● DATA EXTRACT
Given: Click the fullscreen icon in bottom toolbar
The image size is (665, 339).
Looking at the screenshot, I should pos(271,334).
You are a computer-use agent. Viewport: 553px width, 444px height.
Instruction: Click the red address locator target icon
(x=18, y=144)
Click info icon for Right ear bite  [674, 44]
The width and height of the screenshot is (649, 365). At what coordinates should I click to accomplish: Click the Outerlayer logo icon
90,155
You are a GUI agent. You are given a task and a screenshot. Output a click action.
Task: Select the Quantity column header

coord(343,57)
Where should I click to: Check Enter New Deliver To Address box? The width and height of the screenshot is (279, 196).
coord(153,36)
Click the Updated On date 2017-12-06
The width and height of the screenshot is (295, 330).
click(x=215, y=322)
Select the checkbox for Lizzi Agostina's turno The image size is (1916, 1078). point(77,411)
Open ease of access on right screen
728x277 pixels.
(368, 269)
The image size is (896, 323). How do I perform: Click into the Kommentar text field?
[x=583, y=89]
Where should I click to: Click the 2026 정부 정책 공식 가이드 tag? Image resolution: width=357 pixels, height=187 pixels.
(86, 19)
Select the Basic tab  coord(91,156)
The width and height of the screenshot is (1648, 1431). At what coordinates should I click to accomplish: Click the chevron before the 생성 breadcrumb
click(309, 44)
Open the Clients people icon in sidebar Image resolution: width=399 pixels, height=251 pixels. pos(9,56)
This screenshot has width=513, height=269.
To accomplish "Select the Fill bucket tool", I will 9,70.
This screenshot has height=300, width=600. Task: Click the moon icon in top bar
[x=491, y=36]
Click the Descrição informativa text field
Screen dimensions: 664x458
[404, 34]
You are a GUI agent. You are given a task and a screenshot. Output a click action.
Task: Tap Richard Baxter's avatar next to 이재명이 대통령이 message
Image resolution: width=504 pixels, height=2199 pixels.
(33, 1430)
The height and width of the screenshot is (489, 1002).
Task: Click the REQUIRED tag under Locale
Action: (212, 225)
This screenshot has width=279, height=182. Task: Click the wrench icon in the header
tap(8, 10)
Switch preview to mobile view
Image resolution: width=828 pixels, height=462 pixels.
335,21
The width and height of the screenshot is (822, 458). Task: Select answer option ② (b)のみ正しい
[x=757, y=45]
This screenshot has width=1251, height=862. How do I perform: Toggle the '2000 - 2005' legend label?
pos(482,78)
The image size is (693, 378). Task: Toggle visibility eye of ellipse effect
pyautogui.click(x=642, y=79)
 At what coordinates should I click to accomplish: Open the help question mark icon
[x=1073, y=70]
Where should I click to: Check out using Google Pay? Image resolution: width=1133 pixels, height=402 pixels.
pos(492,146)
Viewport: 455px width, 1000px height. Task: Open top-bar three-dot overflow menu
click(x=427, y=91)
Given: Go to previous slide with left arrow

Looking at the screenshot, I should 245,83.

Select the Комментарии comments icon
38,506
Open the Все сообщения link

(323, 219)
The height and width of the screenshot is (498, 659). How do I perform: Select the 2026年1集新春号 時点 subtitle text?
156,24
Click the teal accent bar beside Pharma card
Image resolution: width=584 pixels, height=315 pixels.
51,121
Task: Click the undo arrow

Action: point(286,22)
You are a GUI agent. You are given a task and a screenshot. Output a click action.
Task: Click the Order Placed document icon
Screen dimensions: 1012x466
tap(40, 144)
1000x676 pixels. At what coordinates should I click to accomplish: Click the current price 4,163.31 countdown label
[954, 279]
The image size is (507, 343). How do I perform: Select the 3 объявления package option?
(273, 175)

● YOUR TASK
Write the records above as a JSON list of strings, one string per line, with the blank lines left out.

● TASK SOLUTION
[
  "Given: Click the fullscreen icon in bottom toolbar",
  "The image size is (665, 339).",
  "Looking at the screenshot, I should pos(271,334).",
  "You are a computer-use agent. Viewport: 553px width, 444px height.",
  "Instruction: Click the red address locator target icon",
  "(x=18, y=144)",
  "Click info icon for Right ear bite  [674, 44]",
  "The width and height of the screenshot is (649, 365). At what coordinates should I click to accomplish: Click the Outerlayer logo icon",
  "90,155",
  "You are a GUI agent. You are given a task and a screenshot. Output a click action.",
  "Task: Select the Quantity column header",
  "coord(343,57)",
  "Where should I click to: Check Enter New Deliver To Address box? The width and height of the screenshot is (279, 196).",
  "coord(153,36)",
  "Click the Updated On date 2017-12-06",
  "The width and height of the screenshot is (295, 330).",
  "click(x=215, y=322)",
  "Select the checkbox for Lizzi Agostina's turno The image size is (1916, 1078). point(77,411)",
  "Open ease of access on right screen",
  "728x277 pixels.",
  "(368, 269)",
  "The image size is (896, 323). How do I perform: Click into the Kommentar text field?",
  "[x=583, y=89]",
  "Where should I click to: Click the 2026 정부 정책 공식 가이드 tag? Image resolution: width=357 pixels, height=187 pixels.",
  "(86, 19)",
  "Select the Basic tab  coord(91,156)",
  "The width and height of the screenshot is (1648, 1431). At what coordinates should I click to accomplish: Click the chevron before the 생성 breadcrumb",
  "click(309, 44)",
  "Open the Clients people icon in sidebar Image resolution: width=399 pixels, height=251 pixels. pos(9,56)",
  "This screenshot has width=513, height=269.",
  "To accomplish \"Select the Fill bucket tool\", I will 9,70.",
  "This screenshot has height=300, width=600. Task: Click the moon icon in top bar",
  "[x=491, y=36]",
  "Click the Descrição informativa text field",
  "Screen dimensions: 664x458",
  "[404, 34]",
  "You are a GUI agent. You are given a task and a screenshot. Output a click action.",
  "Task: Tap Richard Baxter's avatar next to 이재명이 대통령이 message",
  "Image resolution: width=504 pixels, height=2199 pixels.",
  "(33, 1430)",
  "The height and width of the screenshot is (489, 1002).",
  "Task: Click the REQUIRED tag under Locale",
  "Action: (212, 225)",
  "This screenshot has width=279, height=182. Task: Click the wrench icon in the header",
  "tap(8, 10)",
  "Switch preview to mobile view",
  "Image resolution: width=828 pixels, height=462 pixels.",
  "335,21",
  "The width and height of the screenshot is (822, 458). Task: Select answer option ② (b)のみ正しい",
  "[x=757, y=45]",
  "This screenshot has width=1251, height=862. How do I perform: Toggle the '2000 - 2005' legend label?",
  "pos(482,78)",
  "The image size is (693, 378). Task: Toggle visibility eye of ellipse effect",
  "pyautogui.click(x=642, y=79)",
  " At what coordinates should I click to accomplish: Open the help question mark icon",
  "[x=1073, y=70]",
  "Where should I click to: Check out using Google Pay? Image resolution: width=1133 pixels, height=402 pixels.",
  "pos(492,146)",
  "Viewport: 455px width, 1000px height. Task: Open top-bar three-dot overflow menu",
  "click(x=427, y=91)",
  "Given: Go to previous slide with left arrow",
  "Looking at the screenshot, I should 245,83.",
  "Select the Комментарии comments icon",
  "38,506",
  "Open the Все сообщения link",
  "(323, 219)",
  "The height and width of the screenshot is (498, 659). How do I perform: Select the 2026年1集新春号 時点 subtitle text?",
  "156,24",
  "Click the teal accent bar beside Pharma card",
  "Image resolution: width=584 pixels, height=315 pixels.",
  "51,121",
  "Task: Click the undo arrow",
  "Action: point(286,22)",
  "You are a GUI agent. You are given a task and a screenshot. Output a click action.",
  "Task: Click the Order Placed document icon",
  "Screen dimensions: 1012x466",
  "tap(40, 144)",
  "1000x676 pixels. At what coordinates should I click to accomplish: Click the current price 4,163.31 countdown label",
  "[954, 279]",
  "The image size is (507, 343). How do I perform: Select the 3 объявления package option?",
  "(273, 175)"
]